▸ **WORK REQUEST**
State the number of lines in these records holding "status". Say nothing more.
_ _ _ _
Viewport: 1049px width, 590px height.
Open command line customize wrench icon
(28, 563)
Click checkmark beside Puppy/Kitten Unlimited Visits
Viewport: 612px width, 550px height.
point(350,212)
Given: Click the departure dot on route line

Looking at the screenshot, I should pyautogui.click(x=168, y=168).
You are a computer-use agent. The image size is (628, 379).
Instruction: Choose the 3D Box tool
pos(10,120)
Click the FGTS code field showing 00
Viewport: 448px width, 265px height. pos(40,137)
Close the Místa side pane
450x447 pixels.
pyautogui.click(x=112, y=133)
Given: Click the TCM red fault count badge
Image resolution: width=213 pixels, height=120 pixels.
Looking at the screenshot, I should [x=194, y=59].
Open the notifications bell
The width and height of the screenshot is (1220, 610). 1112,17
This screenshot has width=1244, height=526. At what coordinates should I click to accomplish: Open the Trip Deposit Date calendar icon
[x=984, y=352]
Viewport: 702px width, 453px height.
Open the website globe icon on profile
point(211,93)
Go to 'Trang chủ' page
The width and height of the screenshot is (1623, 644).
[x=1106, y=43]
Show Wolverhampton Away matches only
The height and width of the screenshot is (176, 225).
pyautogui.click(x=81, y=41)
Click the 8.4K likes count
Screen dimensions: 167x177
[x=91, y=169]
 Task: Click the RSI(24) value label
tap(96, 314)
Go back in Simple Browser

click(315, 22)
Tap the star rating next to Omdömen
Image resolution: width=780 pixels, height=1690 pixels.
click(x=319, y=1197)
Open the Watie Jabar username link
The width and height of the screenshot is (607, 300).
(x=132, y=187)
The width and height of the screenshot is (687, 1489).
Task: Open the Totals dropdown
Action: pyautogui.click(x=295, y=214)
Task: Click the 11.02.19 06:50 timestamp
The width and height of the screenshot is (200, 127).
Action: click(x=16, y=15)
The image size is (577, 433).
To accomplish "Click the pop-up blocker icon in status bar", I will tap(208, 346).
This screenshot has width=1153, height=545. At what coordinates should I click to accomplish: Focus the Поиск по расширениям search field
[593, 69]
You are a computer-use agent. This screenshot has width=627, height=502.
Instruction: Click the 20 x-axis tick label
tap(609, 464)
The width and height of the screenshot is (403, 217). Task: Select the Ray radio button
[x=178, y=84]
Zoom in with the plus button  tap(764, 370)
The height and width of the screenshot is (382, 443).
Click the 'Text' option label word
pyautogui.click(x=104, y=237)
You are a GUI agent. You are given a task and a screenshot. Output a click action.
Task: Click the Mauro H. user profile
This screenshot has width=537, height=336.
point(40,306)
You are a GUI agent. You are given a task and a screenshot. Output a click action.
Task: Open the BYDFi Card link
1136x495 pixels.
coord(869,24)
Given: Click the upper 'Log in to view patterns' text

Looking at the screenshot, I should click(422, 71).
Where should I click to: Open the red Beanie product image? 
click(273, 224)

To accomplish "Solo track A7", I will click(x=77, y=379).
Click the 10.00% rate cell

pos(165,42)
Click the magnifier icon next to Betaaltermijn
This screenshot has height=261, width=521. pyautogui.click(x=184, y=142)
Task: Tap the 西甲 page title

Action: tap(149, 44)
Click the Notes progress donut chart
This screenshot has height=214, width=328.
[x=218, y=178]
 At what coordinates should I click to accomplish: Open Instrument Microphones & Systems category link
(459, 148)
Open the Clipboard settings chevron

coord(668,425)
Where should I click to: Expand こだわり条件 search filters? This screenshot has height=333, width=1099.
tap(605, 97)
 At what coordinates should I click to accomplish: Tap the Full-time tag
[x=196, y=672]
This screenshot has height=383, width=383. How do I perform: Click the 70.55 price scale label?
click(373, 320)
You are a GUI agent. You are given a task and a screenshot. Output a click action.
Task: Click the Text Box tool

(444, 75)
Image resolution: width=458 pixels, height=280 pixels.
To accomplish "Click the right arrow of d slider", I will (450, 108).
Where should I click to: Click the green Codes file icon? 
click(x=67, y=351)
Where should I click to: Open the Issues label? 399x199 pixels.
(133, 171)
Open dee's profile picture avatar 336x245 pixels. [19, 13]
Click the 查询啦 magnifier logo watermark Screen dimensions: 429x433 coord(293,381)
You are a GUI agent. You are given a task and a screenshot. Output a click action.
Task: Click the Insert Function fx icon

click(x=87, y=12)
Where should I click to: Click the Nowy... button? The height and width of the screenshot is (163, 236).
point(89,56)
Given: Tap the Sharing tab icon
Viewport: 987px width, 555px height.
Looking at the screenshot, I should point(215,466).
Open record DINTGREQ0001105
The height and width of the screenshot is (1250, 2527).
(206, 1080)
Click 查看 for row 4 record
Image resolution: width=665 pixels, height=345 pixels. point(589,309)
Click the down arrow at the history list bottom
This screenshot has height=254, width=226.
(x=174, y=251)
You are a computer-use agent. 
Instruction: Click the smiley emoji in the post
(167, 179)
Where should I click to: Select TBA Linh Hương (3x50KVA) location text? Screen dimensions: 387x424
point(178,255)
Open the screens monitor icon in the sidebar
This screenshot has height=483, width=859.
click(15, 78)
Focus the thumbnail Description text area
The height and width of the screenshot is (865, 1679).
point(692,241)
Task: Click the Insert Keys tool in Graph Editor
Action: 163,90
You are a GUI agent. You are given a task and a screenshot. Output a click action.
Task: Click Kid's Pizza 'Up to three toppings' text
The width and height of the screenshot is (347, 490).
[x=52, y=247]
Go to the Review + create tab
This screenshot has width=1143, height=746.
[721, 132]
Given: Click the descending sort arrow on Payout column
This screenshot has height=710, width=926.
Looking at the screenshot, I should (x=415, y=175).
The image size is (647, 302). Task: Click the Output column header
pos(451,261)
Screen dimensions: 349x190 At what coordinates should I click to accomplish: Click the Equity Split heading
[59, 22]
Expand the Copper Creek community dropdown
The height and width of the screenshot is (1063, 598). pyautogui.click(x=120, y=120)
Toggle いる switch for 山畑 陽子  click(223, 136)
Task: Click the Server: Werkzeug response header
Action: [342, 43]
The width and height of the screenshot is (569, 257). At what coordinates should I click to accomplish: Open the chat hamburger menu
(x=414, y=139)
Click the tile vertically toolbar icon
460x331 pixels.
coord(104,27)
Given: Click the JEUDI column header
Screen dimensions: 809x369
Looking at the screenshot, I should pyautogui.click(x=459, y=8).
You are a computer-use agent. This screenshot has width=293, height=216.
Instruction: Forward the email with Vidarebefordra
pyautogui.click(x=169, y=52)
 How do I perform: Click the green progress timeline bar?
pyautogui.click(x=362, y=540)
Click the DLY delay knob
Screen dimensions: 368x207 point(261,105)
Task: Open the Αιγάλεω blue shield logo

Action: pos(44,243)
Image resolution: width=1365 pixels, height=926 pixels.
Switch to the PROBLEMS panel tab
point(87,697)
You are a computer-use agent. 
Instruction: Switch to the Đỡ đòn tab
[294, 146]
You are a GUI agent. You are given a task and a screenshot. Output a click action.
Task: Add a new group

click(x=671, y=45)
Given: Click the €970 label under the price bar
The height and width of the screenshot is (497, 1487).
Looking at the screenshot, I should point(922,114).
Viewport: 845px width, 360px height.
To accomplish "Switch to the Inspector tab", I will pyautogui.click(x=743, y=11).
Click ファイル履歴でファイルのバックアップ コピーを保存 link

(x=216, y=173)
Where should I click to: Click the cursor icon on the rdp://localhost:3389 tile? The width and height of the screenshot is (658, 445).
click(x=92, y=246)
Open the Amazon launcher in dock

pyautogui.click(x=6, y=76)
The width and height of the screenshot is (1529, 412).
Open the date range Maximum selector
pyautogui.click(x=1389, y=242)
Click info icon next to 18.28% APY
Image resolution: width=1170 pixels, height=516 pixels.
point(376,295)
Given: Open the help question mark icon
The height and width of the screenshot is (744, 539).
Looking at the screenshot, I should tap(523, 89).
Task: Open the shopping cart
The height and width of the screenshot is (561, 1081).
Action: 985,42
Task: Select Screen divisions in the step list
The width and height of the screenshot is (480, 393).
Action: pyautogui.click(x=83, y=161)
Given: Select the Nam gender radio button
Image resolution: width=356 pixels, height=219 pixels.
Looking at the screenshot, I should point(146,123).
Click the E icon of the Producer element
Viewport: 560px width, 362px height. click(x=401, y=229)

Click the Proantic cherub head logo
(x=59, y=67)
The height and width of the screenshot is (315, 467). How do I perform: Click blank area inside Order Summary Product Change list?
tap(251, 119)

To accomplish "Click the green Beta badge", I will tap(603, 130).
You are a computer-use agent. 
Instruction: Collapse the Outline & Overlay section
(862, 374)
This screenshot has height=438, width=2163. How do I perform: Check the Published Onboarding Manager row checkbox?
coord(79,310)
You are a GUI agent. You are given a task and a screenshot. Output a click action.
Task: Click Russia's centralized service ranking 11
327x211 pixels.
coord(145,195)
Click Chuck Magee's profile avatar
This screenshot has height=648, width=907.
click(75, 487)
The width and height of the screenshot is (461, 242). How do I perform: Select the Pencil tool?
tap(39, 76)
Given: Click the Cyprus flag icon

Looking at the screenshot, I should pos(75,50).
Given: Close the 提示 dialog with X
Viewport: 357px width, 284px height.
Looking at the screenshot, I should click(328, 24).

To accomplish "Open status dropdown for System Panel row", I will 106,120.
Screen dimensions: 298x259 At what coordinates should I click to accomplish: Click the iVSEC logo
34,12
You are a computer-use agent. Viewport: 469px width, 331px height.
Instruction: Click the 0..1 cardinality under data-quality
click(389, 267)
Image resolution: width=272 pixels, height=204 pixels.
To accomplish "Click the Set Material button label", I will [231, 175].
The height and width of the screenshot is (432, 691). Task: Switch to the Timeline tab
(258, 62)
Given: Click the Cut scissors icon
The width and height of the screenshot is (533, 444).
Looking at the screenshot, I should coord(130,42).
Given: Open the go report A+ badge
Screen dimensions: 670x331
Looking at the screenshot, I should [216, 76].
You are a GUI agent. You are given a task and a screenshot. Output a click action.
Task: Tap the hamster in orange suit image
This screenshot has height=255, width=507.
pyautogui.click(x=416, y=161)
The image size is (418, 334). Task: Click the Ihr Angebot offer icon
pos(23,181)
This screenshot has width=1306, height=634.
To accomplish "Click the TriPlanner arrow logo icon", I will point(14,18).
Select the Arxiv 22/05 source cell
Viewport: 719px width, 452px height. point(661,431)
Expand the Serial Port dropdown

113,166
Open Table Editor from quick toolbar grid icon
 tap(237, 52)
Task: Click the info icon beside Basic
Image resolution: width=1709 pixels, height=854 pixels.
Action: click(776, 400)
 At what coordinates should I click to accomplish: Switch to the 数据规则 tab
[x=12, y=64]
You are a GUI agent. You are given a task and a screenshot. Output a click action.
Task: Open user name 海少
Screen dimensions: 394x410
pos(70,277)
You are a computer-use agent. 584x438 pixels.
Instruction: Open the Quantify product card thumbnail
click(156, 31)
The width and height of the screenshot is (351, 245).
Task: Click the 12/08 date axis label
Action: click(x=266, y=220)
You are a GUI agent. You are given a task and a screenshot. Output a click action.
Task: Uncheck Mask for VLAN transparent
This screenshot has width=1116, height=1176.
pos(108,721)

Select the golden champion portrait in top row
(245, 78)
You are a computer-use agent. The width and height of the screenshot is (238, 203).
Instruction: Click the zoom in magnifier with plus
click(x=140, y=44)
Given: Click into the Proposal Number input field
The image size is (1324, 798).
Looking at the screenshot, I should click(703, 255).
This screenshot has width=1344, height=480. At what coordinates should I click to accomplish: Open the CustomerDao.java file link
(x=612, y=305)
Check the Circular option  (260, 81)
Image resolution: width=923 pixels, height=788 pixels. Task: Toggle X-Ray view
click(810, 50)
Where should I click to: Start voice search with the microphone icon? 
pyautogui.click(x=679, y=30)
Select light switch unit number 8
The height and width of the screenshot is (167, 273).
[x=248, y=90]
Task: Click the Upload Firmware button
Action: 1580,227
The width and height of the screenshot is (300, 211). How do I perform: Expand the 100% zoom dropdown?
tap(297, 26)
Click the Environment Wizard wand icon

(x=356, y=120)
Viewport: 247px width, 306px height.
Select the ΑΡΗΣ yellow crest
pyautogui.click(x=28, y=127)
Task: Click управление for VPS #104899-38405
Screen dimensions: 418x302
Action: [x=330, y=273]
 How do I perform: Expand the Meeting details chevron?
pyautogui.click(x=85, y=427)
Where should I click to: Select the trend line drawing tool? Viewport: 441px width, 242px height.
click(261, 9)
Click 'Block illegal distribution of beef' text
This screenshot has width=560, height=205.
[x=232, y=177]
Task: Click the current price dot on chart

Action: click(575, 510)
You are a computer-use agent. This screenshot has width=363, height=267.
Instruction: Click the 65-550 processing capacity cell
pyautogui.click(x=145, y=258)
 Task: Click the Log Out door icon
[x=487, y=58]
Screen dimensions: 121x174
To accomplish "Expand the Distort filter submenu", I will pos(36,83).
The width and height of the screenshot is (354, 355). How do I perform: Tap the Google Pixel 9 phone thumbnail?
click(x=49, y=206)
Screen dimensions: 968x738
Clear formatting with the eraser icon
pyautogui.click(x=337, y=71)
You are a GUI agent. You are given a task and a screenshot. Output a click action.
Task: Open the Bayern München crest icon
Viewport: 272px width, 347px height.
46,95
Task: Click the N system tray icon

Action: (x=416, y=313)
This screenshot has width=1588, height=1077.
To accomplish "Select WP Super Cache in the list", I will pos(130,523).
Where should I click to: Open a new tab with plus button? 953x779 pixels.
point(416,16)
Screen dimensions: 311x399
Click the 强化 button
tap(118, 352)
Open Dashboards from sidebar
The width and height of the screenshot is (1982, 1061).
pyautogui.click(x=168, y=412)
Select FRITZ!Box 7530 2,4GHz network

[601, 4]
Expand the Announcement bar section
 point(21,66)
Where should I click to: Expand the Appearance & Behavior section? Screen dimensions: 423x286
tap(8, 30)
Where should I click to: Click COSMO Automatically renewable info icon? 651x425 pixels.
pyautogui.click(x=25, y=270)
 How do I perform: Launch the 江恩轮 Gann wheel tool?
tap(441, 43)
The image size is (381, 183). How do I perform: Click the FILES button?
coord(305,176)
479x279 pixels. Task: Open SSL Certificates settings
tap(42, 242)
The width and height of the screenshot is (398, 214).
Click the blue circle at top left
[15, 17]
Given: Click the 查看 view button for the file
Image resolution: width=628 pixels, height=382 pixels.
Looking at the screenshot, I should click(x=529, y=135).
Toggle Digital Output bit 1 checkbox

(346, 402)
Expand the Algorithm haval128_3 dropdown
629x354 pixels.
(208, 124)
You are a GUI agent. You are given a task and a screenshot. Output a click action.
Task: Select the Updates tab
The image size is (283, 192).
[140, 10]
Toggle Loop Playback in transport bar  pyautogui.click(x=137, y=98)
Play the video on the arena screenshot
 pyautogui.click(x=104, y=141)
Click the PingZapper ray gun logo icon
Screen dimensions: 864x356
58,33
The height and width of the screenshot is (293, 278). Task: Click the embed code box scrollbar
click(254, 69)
_ _ _ _
▸ **SOLUTION TO THIS TASK**
2